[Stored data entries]
----
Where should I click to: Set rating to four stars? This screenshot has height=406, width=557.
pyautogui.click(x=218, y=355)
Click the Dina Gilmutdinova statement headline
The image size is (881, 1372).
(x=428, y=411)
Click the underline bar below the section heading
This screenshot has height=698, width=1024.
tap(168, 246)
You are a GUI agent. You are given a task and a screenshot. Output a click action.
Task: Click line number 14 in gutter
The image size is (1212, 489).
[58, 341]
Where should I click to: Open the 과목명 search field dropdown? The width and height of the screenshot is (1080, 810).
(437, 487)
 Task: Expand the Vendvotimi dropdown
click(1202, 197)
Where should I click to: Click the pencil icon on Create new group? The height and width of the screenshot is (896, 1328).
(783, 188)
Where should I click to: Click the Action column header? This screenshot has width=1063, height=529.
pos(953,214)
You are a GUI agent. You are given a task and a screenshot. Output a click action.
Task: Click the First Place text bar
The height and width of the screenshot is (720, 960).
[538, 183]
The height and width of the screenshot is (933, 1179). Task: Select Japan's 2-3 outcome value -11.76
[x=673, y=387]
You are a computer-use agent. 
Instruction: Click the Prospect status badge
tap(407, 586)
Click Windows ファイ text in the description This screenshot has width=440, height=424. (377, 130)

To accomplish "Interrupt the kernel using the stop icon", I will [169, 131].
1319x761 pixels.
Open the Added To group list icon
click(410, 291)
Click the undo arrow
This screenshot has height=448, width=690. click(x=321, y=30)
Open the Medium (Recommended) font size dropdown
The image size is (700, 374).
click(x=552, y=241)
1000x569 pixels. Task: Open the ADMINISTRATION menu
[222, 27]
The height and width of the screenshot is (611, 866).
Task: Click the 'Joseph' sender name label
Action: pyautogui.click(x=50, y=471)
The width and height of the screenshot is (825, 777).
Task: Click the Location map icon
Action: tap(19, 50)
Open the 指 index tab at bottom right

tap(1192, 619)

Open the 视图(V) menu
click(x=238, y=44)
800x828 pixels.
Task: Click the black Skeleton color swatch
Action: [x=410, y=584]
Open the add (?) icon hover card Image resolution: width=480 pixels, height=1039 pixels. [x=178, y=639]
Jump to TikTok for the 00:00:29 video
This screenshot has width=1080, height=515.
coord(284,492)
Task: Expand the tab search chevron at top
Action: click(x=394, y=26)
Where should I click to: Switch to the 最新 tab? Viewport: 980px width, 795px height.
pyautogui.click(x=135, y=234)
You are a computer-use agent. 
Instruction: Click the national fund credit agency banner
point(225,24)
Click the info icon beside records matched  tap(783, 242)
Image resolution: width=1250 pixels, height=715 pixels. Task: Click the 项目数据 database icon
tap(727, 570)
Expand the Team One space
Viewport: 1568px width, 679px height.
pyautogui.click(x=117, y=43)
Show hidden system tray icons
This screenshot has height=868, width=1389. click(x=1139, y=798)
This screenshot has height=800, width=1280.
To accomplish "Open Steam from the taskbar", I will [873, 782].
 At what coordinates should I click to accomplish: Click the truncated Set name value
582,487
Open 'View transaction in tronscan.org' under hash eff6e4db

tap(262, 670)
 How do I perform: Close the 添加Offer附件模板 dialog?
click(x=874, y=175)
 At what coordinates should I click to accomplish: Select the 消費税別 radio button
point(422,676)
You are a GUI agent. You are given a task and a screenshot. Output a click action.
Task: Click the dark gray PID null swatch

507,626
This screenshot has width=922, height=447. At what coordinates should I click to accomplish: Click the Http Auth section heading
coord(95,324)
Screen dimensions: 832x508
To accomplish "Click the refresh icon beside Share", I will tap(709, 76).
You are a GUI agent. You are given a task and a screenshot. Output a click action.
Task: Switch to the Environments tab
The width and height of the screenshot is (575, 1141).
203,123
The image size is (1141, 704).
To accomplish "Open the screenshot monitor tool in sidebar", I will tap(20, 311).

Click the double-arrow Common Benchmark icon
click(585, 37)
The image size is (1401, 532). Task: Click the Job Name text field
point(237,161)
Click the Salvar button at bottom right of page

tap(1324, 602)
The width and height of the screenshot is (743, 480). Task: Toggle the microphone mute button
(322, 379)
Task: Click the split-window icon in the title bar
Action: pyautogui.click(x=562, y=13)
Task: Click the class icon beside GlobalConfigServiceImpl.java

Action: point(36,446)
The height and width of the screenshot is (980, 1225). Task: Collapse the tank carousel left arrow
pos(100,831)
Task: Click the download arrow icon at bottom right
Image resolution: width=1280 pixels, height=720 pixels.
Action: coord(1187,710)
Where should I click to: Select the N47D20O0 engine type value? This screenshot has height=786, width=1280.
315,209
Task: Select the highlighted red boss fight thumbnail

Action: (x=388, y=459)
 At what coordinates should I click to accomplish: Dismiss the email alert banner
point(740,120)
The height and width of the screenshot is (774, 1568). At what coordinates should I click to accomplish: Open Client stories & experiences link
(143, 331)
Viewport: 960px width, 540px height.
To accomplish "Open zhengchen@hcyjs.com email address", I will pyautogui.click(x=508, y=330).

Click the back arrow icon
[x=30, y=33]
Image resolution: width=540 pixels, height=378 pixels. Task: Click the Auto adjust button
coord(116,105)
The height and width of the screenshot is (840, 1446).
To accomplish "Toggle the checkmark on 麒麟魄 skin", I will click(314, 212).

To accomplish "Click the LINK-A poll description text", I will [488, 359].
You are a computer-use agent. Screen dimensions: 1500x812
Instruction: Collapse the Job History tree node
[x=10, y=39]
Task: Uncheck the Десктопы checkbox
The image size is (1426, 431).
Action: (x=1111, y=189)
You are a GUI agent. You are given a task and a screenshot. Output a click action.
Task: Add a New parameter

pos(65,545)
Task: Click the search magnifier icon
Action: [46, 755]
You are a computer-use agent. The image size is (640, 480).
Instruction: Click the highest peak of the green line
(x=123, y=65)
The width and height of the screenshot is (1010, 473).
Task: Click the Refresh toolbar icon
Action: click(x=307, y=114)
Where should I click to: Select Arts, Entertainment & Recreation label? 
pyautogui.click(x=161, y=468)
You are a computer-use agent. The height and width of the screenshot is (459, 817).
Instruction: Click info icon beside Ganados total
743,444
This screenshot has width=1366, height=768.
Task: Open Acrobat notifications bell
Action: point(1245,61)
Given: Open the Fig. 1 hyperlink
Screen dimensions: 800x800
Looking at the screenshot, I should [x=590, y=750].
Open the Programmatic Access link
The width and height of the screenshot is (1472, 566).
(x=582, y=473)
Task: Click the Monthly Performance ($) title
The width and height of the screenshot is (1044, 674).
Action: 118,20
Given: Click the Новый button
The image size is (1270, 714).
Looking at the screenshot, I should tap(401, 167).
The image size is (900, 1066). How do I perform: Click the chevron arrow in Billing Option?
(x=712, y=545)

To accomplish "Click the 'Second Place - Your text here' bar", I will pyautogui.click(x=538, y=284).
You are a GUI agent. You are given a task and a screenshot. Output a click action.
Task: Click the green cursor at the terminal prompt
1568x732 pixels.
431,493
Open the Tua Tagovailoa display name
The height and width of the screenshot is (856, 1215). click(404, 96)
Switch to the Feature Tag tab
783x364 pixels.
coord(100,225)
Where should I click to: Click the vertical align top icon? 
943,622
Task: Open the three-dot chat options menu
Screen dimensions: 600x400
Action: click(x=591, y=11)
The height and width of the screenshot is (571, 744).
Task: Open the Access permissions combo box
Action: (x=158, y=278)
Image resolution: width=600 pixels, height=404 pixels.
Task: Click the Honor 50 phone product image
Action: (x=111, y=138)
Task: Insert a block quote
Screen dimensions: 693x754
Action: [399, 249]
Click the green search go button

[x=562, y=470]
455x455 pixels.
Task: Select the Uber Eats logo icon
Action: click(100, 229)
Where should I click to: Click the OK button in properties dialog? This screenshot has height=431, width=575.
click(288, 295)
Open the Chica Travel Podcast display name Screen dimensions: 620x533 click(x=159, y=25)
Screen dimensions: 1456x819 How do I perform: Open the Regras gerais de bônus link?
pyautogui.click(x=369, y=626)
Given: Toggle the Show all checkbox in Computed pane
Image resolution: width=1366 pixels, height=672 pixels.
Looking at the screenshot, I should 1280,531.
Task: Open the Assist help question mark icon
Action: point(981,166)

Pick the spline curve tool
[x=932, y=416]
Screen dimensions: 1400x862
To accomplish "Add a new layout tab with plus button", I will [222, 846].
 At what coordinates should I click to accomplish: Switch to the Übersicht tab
----
_Task item_
Identify the lines of the data that contain the word "computer". Copy each of them.

_Response area_
You are a computer-use agent. 
You are a computer-use agent. 
You are a computer-use agent. Screen dimensions: 1500x812
You are a computer-use agent. The image size is (640, 480).
You are a computer-use agent. The height and width of the screenshot is (459, 817).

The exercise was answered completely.